* _Input records_:

********

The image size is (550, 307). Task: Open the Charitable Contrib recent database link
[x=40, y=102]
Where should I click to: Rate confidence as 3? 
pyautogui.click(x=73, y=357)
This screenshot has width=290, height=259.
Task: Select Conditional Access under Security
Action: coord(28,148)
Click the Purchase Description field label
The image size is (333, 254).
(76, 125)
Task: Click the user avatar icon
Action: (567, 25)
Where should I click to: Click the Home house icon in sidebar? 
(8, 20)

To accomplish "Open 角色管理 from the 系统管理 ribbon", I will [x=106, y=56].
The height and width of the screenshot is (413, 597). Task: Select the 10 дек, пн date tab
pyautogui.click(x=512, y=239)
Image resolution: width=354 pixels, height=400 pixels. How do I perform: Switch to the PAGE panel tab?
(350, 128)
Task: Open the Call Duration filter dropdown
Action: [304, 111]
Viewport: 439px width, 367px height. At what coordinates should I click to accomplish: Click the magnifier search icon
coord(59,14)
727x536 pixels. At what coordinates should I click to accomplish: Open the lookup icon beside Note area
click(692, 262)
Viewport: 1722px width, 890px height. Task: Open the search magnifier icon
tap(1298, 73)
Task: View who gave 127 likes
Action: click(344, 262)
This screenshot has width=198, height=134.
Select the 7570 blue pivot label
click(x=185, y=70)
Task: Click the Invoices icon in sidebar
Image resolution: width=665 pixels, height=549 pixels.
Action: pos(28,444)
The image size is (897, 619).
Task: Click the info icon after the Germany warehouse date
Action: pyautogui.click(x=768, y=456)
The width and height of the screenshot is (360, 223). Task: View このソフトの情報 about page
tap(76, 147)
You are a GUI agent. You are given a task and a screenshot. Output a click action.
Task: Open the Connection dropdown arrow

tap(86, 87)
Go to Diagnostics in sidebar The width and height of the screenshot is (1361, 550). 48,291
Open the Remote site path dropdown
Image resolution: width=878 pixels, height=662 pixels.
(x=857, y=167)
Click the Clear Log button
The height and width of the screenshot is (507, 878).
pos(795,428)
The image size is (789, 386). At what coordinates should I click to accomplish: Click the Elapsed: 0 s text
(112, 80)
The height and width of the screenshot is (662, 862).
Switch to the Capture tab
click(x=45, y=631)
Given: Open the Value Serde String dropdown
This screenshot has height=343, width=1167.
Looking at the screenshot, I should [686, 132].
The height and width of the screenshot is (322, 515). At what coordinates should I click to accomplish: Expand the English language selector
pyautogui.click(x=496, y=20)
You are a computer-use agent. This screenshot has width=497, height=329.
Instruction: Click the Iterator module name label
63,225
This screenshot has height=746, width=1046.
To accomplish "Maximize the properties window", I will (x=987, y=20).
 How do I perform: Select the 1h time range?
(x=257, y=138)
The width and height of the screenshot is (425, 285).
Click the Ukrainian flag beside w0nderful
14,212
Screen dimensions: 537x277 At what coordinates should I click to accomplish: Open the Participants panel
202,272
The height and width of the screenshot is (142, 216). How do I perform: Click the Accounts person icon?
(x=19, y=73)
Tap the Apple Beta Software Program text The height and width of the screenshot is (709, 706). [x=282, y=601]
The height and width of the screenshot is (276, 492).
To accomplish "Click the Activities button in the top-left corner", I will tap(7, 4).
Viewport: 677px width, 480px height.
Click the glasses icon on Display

********

* _Problem statement_:
Across the data, pull every line containing the string "button".

* _Written answer_:
Click the Clear Log button
To accomplish "Click the Activities button in the top-left corner", I will tap(7, 4).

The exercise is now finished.